Penugasan pemeriksaan yang bersifat khusus mencakup penugasan pemeriksaan atas perintah/izin Direktur Jenderal Pajak, antara lain karena adanya :
-
Data/informasi dari pihak ketiga,
-
Hubungan istimewa dengan Wajib Pajak lainnya,
-
Data/informasi baru yang ditemukan pada saat dilakukan suatu pemeriksaan.
-
Petunjuk khusus dari Direktur Jenderal Pajak,
-
dan lain sebagainya atas perintah Direktur Jenderal Pajak.
2.3.
Setiap penugasan pemeriksaan baik yang sifatnya rutin maupun yang bersifat khusus akan senantiasa diawasi melalui penerbitan LP2 oleh Kantor PDIP.
2.4.
LP2 untuk penugasan pemeriksaan yang bersifat rutin akan diterbitkan secara otomatis oleh Kantor PDIP sedangkan yang bersifat khusus akan diterbitkan oleh Kantor PDIP berdasarkan permintaan Direktur P2W melalui prosedur yang ditetapkan.
-
Proses penyaluran LP2/DKHP di Kantor Inspeksi Pajak.

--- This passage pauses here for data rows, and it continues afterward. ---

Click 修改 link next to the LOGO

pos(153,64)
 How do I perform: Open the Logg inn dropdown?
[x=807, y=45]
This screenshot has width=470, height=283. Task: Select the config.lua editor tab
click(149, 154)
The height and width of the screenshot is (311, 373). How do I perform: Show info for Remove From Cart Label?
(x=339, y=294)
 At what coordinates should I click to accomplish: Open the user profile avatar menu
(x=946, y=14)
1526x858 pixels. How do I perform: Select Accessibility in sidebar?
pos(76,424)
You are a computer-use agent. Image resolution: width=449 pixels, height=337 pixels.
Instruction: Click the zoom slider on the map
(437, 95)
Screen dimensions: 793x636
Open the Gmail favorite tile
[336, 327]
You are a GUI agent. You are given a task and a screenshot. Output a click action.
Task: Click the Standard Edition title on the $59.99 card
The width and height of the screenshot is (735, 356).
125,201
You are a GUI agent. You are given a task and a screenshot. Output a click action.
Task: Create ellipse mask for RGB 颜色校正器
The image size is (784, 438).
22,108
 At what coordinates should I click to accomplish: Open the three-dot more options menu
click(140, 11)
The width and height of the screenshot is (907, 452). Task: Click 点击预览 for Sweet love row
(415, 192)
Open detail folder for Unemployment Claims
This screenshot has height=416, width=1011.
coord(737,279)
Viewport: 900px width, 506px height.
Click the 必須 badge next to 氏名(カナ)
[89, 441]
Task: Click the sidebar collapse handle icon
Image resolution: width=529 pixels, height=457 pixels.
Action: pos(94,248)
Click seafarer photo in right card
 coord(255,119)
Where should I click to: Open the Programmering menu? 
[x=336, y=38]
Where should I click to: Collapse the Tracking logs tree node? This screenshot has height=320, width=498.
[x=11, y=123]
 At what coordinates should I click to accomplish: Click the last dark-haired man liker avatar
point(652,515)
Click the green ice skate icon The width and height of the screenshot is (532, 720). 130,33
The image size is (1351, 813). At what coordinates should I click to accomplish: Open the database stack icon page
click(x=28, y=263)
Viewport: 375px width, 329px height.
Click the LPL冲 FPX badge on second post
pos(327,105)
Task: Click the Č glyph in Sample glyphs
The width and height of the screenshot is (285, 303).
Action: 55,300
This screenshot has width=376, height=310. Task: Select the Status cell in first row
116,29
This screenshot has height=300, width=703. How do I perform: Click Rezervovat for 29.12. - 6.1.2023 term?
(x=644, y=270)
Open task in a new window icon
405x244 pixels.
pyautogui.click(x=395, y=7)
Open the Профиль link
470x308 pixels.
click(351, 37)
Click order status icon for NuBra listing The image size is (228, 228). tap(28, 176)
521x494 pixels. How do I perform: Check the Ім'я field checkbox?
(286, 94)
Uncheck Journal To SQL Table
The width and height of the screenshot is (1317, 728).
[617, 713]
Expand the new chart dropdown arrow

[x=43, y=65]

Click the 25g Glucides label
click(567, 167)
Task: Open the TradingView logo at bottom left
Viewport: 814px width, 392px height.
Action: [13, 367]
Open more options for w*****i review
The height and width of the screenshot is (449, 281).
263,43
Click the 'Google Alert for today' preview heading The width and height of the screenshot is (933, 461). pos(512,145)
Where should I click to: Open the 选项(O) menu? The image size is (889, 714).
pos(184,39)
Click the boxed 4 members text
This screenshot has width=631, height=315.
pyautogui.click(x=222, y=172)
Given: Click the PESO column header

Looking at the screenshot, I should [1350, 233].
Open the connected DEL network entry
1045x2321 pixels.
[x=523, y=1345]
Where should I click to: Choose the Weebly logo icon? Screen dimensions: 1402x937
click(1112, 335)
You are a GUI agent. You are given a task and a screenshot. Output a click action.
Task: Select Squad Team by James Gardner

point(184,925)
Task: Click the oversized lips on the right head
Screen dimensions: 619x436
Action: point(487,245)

Sehubungan dengan pengiriman LP2/DKHP seperti diuraikan di atas, maka pengelolaan dan penyalurannya di tingkat Inspeksi Pajak diatur sebagai berikut :3.1.
Formulir LP2/DKHP (dicetak dalam rangkap tiga) akan dikirimkan kepada Kepala Inspeksi Pajak dalam amplop tertutup berkode "SR" dan hanya dibuka oleh KIP yang bersangkutan.
KIP meneliti kembali kesesuaian jumlah LP2/DKHP tersebut dalam surat pengantar dan selanjutnya setelah menanda tangani mengirimkan kembali surat pengantar tersebut ke Direktorat P2W.3.2.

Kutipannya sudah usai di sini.